The sharpest chili pepper is Carolina Reaper. This variety has a Scoville value of 1,569,300 and is listed in the Guinness Book of Records as the hottest pepper in the world. According to the same range, the most spicy substance in the world is pure capsaicin, with a value of 15,000,000 - 16,000,000. The second place in this list is taken by capsaicinoids (8,600,000 - 9,100,000), and the third place for self-defense pepper spray (2,500). 000 to 5,000,000).
How to relieve the burning sensation?
Capsaicin is responsible for the sensation of heat and burning that occurs after eating spicy foods. How to put out this "fire in the mouth"? Certainly not with water, as the alkaloid does not dissolve in it. A better solution is to drink a glass of fatty milk or yogurt (casein protein breaks down the connections of capsaicin with pain receptors).
Licking ice cream or tasting tomato juice or a drink containing citrus fruit juice will also ease the experience. We can chew a spicy dish with a fruit with a high acidity, e.g. orange. Some people advise you to combine dishes enriched with spicy spices with starchy side dishes: rice or bread. In many Asian countries, spicy treats are washed down with hot tea, and in the United States, they are served with thick cream.
Chili pepper to treat cancer
Capsaicin contained in chili peppers is used externally as a medicine that warms the joints and muscles (ointments, warming patches). It is also present as a component of painkillers.
Scientists from Nottingham University have proven that capsaicin stimulates cancer cells to self-destruct by attacking the mitochondria of cancer cells responsible for producing energy in them. The inhibitory effect of capsaicin on the development of neoplasms such as: lung, colon, prostate and glioblastoma has been confirmed.

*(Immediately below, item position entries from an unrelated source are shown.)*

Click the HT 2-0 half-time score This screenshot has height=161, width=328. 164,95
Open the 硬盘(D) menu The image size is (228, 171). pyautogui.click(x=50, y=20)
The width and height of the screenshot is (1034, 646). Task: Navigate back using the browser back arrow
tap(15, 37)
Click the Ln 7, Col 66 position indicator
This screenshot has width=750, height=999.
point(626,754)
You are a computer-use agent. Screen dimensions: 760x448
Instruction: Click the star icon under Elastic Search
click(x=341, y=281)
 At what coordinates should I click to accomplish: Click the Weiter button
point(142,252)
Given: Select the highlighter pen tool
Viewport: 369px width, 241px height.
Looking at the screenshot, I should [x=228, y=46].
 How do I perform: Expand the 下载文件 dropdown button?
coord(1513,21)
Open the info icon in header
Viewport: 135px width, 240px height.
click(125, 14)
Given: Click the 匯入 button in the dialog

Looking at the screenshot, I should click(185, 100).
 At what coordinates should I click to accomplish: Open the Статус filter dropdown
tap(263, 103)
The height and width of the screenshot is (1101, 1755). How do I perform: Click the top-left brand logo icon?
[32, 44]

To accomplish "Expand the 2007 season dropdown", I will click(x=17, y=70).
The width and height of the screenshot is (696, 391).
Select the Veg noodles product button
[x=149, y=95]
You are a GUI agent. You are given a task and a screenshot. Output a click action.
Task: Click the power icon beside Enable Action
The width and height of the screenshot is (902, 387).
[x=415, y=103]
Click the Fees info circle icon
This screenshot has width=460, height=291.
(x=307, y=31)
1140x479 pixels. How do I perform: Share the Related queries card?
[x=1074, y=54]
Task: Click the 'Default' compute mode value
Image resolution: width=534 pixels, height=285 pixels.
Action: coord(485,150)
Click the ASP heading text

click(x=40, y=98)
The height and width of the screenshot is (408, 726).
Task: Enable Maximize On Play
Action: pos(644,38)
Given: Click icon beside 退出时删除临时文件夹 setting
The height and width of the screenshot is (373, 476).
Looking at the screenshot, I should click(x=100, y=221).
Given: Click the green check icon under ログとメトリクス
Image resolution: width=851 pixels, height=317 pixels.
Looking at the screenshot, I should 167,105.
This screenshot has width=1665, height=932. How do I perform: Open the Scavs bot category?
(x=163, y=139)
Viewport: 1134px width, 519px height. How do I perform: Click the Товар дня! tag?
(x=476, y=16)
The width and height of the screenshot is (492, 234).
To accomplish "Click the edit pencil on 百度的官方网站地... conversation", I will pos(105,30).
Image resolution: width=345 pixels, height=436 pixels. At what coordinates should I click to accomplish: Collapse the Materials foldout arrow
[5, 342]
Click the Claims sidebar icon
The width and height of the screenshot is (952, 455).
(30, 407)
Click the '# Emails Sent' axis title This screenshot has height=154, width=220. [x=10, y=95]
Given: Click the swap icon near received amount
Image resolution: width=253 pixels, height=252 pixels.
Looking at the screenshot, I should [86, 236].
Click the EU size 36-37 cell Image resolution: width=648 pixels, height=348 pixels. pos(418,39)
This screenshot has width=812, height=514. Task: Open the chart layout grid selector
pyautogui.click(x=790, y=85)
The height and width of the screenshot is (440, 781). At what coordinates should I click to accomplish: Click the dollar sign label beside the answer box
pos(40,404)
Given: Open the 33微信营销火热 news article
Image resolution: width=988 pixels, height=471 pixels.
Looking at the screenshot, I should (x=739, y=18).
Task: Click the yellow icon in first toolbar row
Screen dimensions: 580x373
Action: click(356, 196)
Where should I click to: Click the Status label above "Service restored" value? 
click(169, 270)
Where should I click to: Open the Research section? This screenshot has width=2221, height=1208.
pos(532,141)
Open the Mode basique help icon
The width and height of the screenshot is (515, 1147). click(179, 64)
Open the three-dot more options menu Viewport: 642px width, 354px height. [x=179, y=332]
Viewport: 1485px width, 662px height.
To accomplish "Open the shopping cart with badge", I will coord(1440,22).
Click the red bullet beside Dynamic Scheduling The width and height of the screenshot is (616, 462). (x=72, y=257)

Capsaicin inhibits the growth of Salmonella typhimurium, Pseudomonas aeruginosa and Helicobacter pylori bacteria, which are responsible for the development of gastric and duodenal ulcers.
Chili pepper oil
At home, you can prepare the oil to be used in pain in muscles, joints and rheumatic pains. It can also be used as an addition to dishes such as salads. How to prepare the oil? A few teaspoons of chili peppers Put into a jar. Pour two glasses of olive oil or good oil, e.g. linseed oil. We set aside in a dark place for a week. Shake the jar daily. Then we strain the oil through a sieve and pour it into the bottle. The oil warms up, dilates blood vessels, has a strong analgesic effect. It doesn't burn.
Chili pepper paste
For culinary and medicinal purposes, we can also prepare chili pepper paste. How to prepare a chilli paste? Add 300 ml of tomato puree and five tablespoons of oil to 50 g of dried chili peppers and put them into scalded jars. We pasteurize for 10 minutes.